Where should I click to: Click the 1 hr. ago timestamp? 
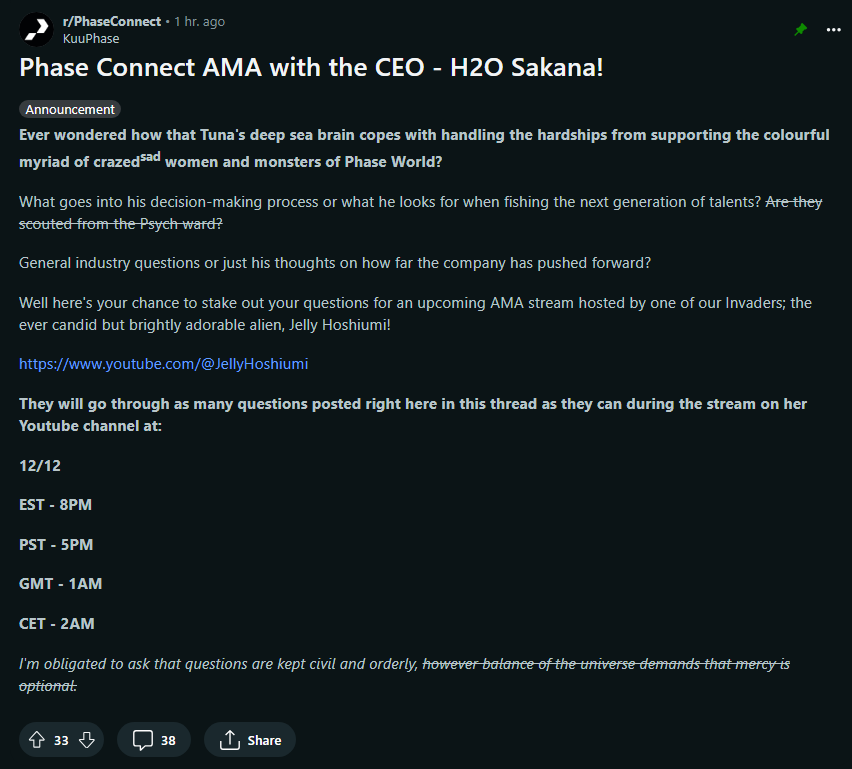(199, 21)
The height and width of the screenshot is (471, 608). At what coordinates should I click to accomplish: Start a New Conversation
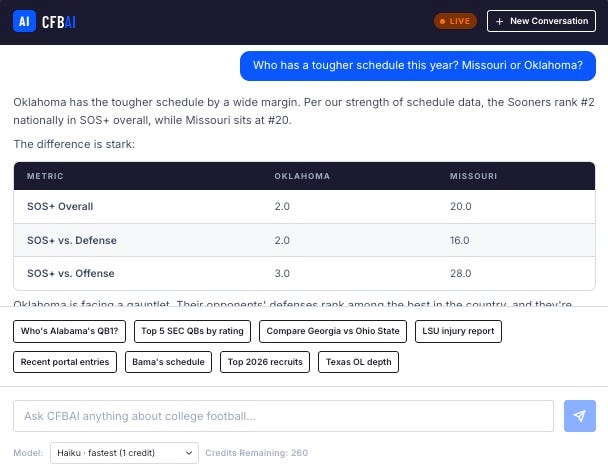(541, 21)
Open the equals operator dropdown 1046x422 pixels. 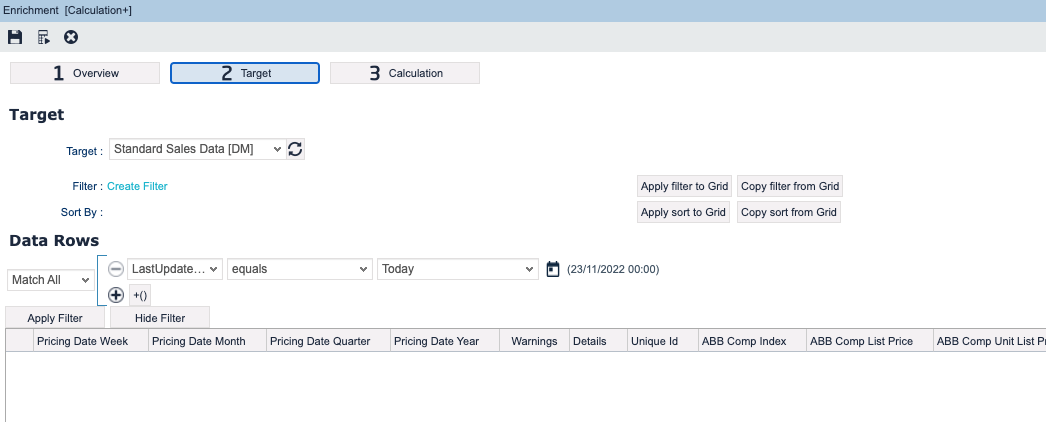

━━━━━━━━━━━━━━━━━━━━

Give back the listing exactly, without a single picture.

Where should I click to: Click the 1 hr. ago timestamp? 
(199, 21)
The height and width of the screenshot is (471, 608). At what coordinates should I click to accomplish: Start a New Conversation
(541, 21)
Open the equals operator dropdown 1046x422 pixels. 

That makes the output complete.